*Exercise details*
This exercise requires an exact copy of each line from the one containing "Where should I click to: Go" down to the last line below.

Stored data:
========

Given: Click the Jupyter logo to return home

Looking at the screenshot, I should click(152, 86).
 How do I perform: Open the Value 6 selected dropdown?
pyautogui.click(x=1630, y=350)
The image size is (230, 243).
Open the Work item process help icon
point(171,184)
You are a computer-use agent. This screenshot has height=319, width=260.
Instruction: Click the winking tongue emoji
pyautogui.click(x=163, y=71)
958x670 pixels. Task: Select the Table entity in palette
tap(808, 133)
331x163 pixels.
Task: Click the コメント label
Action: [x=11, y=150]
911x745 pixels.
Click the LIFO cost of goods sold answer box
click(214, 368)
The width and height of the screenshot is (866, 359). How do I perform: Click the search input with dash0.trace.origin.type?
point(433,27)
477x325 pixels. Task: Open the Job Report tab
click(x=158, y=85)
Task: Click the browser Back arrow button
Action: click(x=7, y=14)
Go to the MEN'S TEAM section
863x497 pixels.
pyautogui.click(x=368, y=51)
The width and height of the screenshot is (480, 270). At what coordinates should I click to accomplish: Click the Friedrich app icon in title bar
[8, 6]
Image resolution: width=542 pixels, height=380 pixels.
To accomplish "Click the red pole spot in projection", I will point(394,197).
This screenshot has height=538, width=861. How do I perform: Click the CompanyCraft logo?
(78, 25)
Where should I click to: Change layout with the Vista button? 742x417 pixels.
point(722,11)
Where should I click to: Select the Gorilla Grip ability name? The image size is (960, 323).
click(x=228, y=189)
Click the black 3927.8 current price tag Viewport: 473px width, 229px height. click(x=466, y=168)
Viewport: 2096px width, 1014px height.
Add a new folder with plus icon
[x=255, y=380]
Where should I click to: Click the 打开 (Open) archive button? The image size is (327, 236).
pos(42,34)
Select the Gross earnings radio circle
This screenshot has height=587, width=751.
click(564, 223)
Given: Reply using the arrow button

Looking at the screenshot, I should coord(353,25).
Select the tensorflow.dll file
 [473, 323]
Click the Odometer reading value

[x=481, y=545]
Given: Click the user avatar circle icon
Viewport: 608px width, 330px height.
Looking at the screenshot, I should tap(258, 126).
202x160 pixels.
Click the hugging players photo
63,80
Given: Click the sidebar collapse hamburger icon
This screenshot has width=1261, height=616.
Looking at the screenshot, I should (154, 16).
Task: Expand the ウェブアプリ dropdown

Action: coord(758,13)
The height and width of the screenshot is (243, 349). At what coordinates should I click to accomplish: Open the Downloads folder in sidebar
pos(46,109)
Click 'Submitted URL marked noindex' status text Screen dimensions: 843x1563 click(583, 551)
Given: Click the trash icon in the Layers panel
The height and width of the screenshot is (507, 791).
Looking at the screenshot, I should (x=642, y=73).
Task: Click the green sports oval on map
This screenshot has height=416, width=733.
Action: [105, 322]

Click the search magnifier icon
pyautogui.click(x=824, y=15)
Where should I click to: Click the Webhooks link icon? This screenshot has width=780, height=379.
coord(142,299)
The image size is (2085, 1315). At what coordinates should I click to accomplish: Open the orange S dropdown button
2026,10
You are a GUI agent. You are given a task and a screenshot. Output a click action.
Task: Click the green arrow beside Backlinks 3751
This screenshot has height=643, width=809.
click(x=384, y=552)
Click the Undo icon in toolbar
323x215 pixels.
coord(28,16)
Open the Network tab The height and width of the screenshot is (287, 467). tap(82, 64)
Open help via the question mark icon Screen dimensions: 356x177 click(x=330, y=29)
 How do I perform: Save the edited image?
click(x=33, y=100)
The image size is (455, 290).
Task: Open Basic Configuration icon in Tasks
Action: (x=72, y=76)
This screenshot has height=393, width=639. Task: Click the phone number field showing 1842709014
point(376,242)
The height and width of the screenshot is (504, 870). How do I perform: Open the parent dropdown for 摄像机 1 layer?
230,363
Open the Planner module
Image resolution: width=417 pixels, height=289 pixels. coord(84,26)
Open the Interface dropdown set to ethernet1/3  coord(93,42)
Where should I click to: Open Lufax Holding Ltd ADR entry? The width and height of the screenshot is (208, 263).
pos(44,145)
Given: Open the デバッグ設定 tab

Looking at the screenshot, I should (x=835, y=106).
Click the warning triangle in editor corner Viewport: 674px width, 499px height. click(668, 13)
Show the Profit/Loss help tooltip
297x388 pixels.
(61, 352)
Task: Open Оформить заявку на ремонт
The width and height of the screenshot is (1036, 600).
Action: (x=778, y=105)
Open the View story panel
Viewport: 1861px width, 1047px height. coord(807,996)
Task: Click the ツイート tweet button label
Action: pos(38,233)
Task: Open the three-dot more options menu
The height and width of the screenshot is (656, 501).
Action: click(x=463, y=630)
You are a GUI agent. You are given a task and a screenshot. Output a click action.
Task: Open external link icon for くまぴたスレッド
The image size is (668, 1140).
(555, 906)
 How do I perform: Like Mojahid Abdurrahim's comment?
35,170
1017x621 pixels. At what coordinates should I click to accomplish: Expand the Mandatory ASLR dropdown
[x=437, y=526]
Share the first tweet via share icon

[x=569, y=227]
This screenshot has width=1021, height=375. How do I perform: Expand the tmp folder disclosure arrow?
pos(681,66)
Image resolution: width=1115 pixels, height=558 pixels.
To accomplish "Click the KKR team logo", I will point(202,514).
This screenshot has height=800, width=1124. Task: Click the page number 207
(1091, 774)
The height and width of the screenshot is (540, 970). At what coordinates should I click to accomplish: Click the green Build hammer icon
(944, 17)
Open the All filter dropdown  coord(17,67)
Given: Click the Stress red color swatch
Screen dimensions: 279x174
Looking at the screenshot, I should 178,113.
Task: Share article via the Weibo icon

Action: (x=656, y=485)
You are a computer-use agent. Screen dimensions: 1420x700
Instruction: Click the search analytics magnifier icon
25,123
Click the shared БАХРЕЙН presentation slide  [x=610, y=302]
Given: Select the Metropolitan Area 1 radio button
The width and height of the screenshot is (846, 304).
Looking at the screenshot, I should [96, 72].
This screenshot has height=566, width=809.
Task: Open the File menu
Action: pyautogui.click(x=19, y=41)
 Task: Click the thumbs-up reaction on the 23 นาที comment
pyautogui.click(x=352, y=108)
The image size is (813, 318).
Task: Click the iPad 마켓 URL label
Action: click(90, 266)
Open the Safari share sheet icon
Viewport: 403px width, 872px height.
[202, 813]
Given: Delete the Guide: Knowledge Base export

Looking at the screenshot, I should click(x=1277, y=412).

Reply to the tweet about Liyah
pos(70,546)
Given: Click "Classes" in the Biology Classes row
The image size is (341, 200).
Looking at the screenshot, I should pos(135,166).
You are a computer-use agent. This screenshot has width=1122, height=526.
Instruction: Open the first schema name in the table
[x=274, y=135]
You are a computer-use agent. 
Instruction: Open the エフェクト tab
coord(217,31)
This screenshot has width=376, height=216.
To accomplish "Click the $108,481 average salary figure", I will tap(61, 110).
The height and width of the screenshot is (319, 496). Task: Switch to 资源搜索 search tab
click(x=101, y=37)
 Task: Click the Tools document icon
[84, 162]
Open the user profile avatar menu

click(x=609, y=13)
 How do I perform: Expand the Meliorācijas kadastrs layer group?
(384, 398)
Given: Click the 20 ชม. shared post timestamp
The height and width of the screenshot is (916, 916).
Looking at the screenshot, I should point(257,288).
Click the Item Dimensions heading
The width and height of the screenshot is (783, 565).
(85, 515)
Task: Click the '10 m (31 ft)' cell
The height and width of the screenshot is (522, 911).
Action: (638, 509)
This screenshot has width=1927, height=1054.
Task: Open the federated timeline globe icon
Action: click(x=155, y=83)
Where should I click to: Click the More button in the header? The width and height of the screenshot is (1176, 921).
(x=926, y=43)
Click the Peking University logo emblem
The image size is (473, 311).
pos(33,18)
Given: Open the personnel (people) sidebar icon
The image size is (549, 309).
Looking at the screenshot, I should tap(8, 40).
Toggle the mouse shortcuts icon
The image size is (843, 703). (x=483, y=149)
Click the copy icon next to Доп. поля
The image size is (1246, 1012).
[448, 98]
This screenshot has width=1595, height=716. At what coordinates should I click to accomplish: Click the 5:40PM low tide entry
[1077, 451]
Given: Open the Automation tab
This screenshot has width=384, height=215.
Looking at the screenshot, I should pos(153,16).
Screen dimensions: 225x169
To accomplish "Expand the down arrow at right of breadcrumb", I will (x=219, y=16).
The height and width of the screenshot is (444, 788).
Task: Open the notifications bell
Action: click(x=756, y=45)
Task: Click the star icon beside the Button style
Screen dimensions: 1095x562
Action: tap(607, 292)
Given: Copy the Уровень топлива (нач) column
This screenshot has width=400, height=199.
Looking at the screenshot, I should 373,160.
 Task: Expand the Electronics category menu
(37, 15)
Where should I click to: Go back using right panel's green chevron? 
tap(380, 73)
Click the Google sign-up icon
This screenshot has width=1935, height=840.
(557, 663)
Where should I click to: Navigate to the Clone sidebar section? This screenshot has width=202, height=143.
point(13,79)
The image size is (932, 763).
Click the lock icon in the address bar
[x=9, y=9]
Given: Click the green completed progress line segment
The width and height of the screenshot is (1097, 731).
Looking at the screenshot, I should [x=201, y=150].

========

*Answer space*
Where should I click to: Go back using right panel's green chevron? 
tap(380, 73)
Click the Google sign-up icon
This screenshot has width=1935, height=840.
(557, 663)
Where should I click to: Navigate to the Clone sidebar section? This screenshot has width=202, height=143.
point(13,79)
The image size is (932, 763).
Click the lock icon in the address bar
[x=9, y=9]
Given: Click the green completed progress line segment
The width and height of the screenshot is (1097, 731).
Looking at the screenshot, I should [x=201, y=150].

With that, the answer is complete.